What I hadn't seen before, and was all new to me on this viewing, was the first act, which dramatizes Carey's early plight -- getting smaller, yes, but still able to interact socially with other people, and still daring to hope for a cure. The film is most poignant as we see Carey literally shrinking out of his capability to be a good husband to his endlessly loyal wife Louise (Randy Stuart). This taps into wells of male anxiety that one hardly need bother articulating. In a deft bit of psychological insight, Matheson has Carey becoming increasingly tyrannical to his wife the smaller he gets -- motivated by his sense of inadequacy and his fear of losing her, he grows needy and ill-tempered. There's a hilarious, surreal potency to the scene in which Carey screams possessively at Louise from within his dollhouse when she steps outside to run some errands.

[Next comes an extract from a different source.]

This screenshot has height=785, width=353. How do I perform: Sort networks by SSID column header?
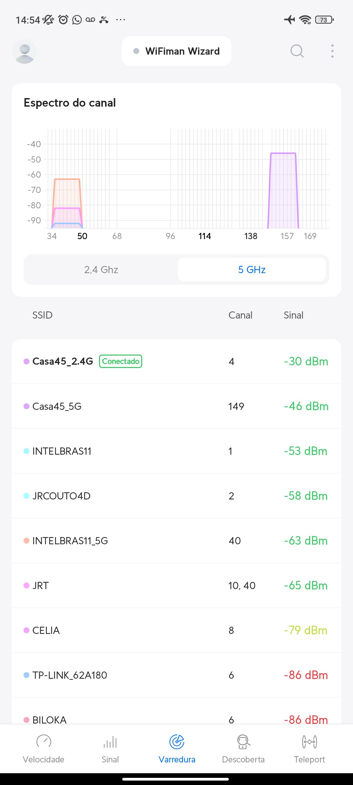click(42, 315)
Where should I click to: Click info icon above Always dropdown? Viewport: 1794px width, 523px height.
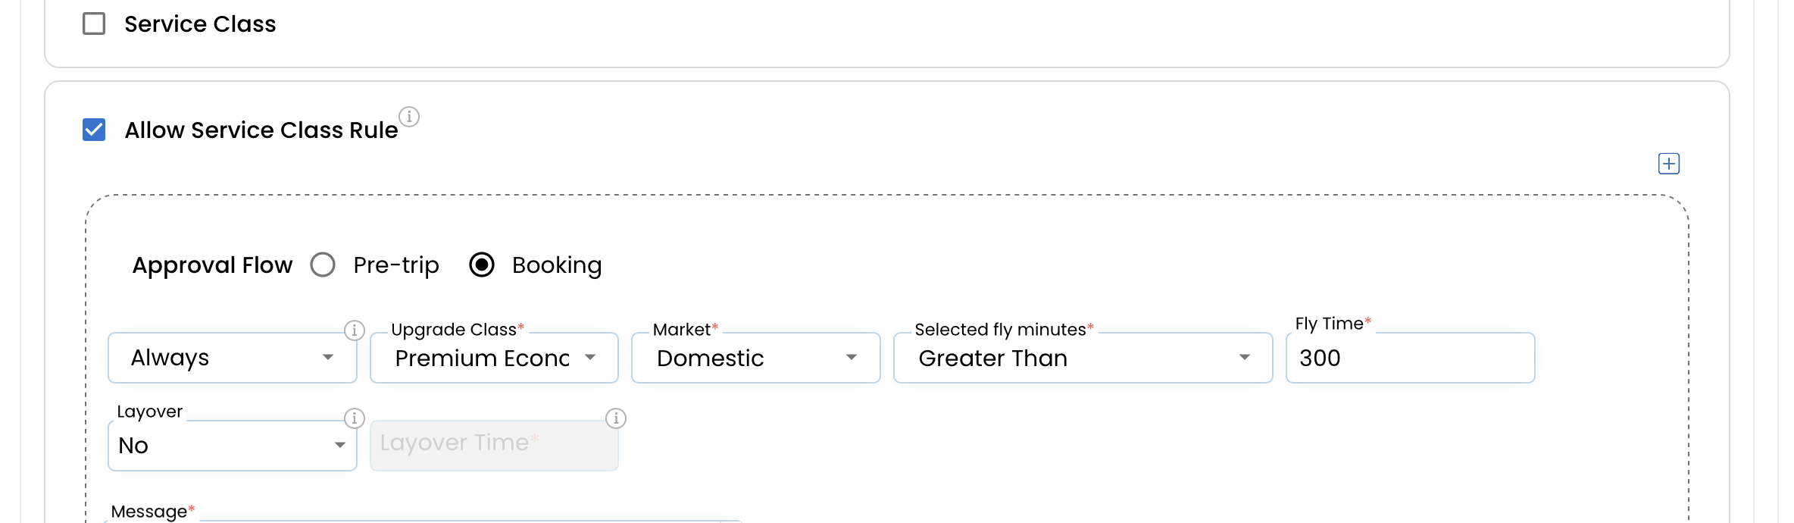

If the first half shows Carey shrinking out of social connection with his fellow humans, the second half reduces him to the basest elements of survival. The extended sequence inside the basement of Carey's home -- the previously mundane setting transformed into an alien desert, populated by a fearsome predator -- comprises the film's greatest work of imagination. Paradoxically, as Carey's position becomes increasingly irrevocable, and as he is eternally cut off from other people, the film's tone becomes more positive -- because his goals are simplified and clarified, because mere survival generates its own adrenaline rush and sense of accomplishment. When he slays the spider and wins his prize, Carey feels a primal fulfillment not unlike that experienced by Tom Hanks in Robert Zemeckis's Cast Away after he successfully makes fire for the first time. Ah, the simple joys of living like a caveman.
Incredible Shrinking Man is justly celebrated for its spiritual final moments, as Carey (in voiceover) contemplates his part in the grand scheme of nature, and embraces his destiny. The famous line, "To God, there is no zero," recapitulates Hamlet's notion that "there's a special providence in the fall of a sparrow." Dimestore philosophizing? Maybe -- but by the time those final moments arrive, and Carey looks up at a nighttime sky and a moon whose scale is no more out of joint for him than it is for normal humans -- the film has actually earned something. It has, by patiently placing us in the shoes of a tiny man, found a new way to prick us with the conception of our own tininess, and done an end-run around the theme's rhetorical cliches. I was surprised to read from Wikipedia that the final soliloquy was not written by Matheson, but was added by director Arnold. Would it have seemed gauche and "on-the-nose" to the pro writer Matheson? Perhaps. Regardless, it is immortal, and rapturously transcends the distinction between "happy" and "unhappy" endings that has held so many screenwriters in thrall for so long. Of how many American movies, after all, can that much be said?